PROVIDED INFORMATION: Begin
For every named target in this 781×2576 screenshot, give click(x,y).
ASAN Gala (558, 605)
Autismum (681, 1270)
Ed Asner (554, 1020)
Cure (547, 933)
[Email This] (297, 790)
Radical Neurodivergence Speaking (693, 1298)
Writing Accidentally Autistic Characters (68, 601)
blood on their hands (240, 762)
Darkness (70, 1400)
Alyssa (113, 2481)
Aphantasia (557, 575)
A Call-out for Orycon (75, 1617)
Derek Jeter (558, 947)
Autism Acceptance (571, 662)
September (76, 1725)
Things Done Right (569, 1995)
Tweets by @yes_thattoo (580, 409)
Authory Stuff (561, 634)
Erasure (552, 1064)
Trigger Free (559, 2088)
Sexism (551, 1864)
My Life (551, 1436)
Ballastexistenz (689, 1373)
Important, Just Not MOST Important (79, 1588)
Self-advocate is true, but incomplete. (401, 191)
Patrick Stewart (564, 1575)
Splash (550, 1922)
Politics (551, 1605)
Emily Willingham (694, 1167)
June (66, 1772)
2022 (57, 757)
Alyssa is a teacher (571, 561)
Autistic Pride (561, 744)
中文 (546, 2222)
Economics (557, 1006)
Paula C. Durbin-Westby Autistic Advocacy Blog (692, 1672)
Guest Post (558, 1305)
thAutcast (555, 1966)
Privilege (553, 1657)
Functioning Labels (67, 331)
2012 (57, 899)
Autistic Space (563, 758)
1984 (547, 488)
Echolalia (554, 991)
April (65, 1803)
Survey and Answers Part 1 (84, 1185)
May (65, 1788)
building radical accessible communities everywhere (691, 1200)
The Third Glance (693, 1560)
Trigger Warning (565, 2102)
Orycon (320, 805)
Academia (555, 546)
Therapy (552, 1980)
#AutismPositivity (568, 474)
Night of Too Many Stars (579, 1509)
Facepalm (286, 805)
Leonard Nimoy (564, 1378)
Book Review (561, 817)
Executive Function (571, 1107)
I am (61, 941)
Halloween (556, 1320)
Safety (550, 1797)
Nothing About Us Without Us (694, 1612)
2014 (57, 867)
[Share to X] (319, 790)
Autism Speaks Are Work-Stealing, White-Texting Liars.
PROVIDED INFORMATION: End
*ACTIVITY:*
Please return only the lines from the one with "May (65, 1788)" through the end of the listing, each exactly as written, first and last included.

*ANSWER TO THIS PROBLEM:*
May (65, 1788)
building radical accessible communities everywhere (691, 1200)
The Third Glance (693, 1560)
Trigger Warning (565, 2102)
Orycon (320, 805)
Academia (555, 546)
Therapy (552, 1980)
#AutismPositivity (568, 474)
Night of Too Many Stars (579, 1509)
Facepalm (286, 805)
Leonard Nimoy (564, 1378)
Book Review (561, 817)
Executive Function (571, 1107)
I am (61, 941)
Halloween (556, 1320)
Safety (550, 1797)
Nothing About Us Without Us (694, 1612)
2014 (57, 867)
[Share to X] (319, 790)
Autism Speaks Are Work-Stealing, White-Texting Liars.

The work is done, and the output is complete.